So one day in mid 1985 I went to a Dermatologist for a skin check, to get a mole removed. On my upper right arm was a Tattoo. It was a military Tat that I wasn’t real happy with so you can imagine how I felt when the Doctor asked me if I would like to get it removed for free. He told me that a Doctor from the Cleveland Clinic was coming to Tucson to train him in Laser Tattoo removal and that he needed people to volunteer to let him work on them. He told me he had been in Cleveland and practiced removing tattoos on Pigs whose skin is very much like human flesh. Well I was in, I agreed to let his experiment on me after all it worked out for the pigs. I always wondered what kind of Tats do pigs get anyway and where do they get them?

 

So to make a long story short I showed up at my appointment and became the second person in Tucson to have a Tattoo removed by Laser although as it worked out I think the Doctor used a Phaser. The Tattoo was gone and so was a significant portion of my arm, vaporized. Turns out the new machine was a little to hot not like today’s machines and instead of a bad Tattoo, I had a horrific scar after seven months of painful healing.
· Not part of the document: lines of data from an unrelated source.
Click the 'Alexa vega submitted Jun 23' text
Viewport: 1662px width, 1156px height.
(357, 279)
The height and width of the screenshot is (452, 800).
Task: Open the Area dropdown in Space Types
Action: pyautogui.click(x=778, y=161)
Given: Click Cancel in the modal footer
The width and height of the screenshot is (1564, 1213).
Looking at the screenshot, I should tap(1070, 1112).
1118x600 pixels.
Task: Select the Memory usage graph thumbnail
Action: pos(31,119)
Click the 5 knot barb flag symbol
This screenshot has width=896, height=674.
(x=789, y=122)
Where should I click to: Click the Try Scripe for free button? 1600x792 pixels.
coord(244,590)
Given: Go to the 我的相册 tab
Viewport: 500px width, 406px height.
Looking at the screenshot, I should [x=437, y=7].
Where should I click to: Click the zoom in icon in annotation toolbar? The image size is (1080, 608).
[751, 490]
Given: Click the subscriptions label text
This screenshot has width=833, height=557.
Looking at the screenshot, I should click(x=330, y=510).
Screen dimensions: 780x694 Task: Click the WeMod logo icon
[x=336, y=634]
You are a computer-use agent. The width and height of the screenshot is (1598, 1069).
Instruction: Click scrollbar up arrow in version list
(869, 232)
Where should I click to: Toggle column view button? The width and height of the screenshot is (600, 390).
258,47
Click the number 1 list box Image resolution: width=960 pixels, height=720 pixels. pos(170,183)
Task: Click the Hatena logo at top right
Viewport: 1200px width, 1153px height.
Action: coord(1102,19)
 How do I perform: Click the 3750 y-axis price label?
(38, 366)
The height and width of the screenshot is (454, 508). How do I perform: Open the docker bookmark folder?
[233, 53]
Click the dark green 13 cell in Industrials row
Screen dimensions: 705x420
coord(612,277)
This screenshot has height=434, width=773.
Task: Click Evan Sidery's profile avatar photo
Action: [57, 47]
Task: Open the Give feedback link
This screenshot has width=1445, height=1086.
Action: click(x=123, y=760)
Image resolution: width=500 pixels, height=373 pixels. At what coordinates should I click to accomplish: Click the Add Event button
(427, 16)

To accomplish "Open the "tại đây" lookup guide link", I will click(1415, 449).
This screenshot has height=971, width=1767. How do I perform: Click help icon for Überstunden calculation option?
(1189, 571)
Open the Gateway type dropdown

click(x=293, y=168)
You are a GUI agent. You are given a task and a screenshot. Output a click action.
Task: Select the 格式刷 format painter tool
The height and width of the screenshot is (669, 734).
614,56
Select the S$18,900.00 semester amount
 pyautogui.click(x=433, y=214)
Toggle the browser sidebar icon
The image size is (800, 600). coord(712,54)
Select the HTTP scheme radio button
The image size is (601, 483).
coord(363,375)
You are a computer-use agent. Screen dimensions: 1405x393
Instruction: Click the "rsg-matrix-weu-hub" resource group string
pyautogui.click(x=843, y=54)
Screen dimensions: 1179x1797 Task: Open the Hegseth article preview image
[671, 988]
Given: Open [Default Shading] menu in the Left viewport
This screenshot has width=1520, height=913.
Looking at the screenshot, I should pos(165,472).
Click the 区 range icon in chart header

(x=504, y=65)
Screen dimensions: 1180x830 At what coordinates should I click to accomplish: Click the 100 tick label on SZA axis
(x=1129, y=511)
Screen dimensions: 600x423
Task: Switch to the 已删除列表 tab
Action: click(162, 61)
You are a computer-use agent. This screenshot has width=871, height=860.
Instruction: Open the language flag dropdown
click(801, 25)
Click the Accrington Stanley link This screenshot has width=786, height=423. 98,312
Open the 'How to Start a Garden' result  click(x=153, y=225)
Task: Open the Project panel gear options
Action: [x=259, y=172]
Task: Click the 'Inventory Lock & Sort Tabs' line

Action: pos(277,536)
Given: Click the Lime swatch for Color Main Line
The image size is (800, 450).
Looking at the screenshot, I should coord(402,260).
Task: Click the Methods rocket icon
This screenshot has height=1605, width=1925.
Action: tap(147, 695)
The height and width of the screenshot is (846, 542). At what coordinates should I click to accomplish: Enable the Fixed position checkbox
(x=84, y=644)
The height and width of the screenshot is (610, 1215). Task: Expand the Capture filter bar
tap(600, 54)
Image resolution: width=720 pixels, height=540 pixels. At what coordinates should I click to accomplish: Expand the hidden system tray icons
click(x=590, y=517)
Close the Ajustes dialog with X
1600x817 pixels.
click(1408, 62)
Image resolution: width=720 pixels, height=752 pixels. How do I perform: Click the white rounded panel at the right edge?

The Doctor felt terrible and offered to attempt to reconstruct my upper arm, but I had had enough pain and opted to leave well enough alone. From there the Doctors perfected the Laser and treatment we have today, which works just fine in most cases.

 

Ten years later in 1995 I was again working with at risk youth in Tucson still John McCain’s district. The Gang problem had grown to epidemic proportions in ten years and every part of Tucson faced rising gang violence. As I was told over and over by the kids we worked with your either in a gang or your nothing. Kids are constantly recruited to join gangs in the neighborhood where they live they live in fear or join. Once you become a gang member there is no easy out. Gang tattoos are more like brands on cattle, the gang owns you period. Other gangs just see the Tats as identifiable targets and target you. Only your gang can protect you now, that is unless you leave and that is not allowed.

 

I remember a young man, about 18 years old who came to our program to get a job. His hands and face disfigured he told us a story about what happened to him. He quit his gang and so his old friends became enemies and kidnapped him. They took him out into the desert and removed his Gang Tats with a screwdriver, gouging away at his fingers, neck and face until the symbols were gone. Then they burnt him, ran over him with a car and left him for dead. The kid just wanted to finish school and get a job. Well he did. He was one of John McCain’s constituents.

 

But he never got any help from John “No Pork” McCain. After tens years working on the streets of Tucson, I can’t say many people in the Barrio have gotten much help from Big John. In his defense I have to admit that one of his aids in the Tucson Office was a great community asset, Lillian Lopez Grant did care about the people and tired her best to do the right thing for people who couldn’t change there own circumstances.

 

The fact is McCain is out of touch out of date. He has no idea what the people need and what is important for California or for that matter Arizona. That is why California elected their, own representatives. Yes John, Bill and Sean Tattoo removal is important and necessary for those people who are locked into the violence of gangs. They need help to move on and break the cycle of violence that has dominated their lives and the lives of generations of family members and the communities they live in. Don’t you all want these people to change to become productive citizens? 

 

There can be No change at the expense of political propaganda.

 

John, Bill and Sean count on the fact that you won’t seek out the real story the real truth. They rely on the political sound bites to enrage you to mislead you for their own political or entertainment ratings gain.  There is real power and real danger in the Art of Propaganda. You and I are the victims of false truths.

 

John held up H.R Bill 1105 and said look at the size of this bill over a thousand pages with over 9000 earmarks. Well frankly, it is big; it is a big Budget Bill for a very big country that has a big government that costs big money. Maybe John should have read the even bigger manager’s reports that accompanied the bill; maybe he would have learned something from their hard work to produce content to support the legislation. No John, never read the Bill or the Manager reports, he said so I watched him say it as part of the congressional record. It was just too big for him to understand. Well that’s why you guys hired the managers to oversee the complexity of the legislation.

 

More Frankly, John why didn’t you and your crew go to work to eliminate the Pork last year or for the six months you have had a continuing resolution? Why now at the end in the last minute is it now so important? The process the earmarks is the current system of congressional government at work John you have had nearly 30 years to fix it if you wanted too. You didn’t you haven’t so move forward.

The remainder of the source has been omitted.